▸ Exercise description:
How many lines of the records hold the string "Colloques"? Reply with the number alone.

[Dataset entries]

* * *

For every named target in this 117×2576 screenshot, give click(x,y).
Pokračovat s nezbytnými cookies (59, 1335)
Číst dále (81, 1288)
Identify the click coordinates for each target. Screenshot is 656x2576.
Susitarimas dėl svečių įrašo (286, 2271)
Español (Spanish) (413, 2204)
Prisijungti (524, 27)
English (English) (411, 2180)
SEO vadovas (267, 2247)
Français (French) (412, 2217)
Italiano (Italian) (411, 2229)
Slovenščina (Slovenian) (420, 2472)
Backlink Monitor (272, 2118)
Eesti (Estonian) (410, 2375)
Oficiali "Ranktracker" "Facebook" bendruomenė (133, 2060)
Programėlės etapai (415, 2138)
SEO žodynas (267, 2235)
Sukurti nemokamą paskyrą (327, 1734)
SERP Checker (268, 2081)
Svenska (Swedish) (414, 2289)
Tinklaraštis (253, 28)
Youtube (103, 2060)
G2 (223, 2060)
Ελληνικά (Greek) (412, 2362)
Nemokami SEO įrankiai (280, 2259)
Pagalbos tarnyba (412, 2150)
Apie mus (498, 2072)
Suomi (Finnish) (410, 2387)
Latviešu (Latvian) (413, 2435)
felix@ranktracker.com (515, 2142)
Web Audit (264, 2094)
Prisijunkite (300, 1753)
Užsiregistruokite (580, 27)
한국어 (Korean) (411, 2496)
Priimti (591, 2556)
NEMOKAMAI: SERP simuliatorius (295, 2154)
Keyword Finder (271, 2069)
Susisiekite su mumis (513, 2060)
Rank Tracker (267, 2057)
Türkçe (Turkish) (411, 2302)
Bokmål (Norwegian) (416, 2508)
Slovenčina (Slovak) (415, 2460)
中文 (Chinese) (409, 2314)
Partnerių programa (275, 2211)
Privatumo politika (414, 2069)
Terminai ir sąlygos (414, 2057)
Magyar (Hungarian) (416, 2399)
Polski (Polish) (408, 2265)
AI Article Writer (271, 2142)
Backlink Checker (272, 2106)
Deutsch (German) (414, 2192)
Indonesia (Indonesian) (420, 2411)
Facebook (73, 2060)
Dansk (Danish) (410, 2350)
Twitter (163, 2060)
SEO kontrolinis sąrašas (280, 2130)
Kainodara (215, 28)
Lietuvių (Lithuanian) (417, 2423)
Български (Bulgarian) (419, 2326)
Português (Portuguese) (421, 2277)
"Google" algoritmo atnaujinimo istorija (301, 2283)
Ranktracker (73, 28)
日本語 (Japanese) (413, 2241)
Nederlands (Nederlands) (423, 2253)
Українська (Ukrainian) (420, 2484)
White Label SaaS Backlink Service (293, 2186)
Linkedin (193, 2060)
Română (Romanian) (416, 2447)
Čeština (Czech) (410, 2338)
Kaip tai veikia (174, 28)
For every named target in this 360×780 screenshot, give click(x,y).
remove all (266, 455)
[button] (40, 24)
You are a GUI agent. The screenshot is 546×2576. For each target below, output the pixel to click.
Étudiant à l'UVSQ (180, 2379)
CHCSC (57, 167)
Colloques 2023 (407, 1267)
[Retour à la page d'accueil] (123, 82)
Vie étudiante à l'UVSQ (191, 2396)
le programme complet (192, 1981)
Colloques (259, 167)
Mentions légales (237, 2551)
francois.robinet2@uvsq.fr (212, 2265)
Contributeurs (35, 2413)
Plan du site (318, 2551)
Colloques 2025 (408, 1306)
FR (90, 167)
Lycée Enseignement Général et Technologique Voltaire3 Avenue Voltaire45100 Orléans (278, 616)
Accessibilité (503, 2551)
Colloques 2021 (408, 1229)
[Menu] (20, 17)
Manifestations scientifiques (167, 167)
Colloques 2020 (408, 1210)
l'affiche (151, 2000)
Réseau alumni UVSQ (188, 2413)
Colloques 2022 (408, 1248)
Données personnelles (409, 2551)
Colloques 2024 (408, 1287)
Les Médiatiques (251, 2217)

* * *

▸ Written response:
7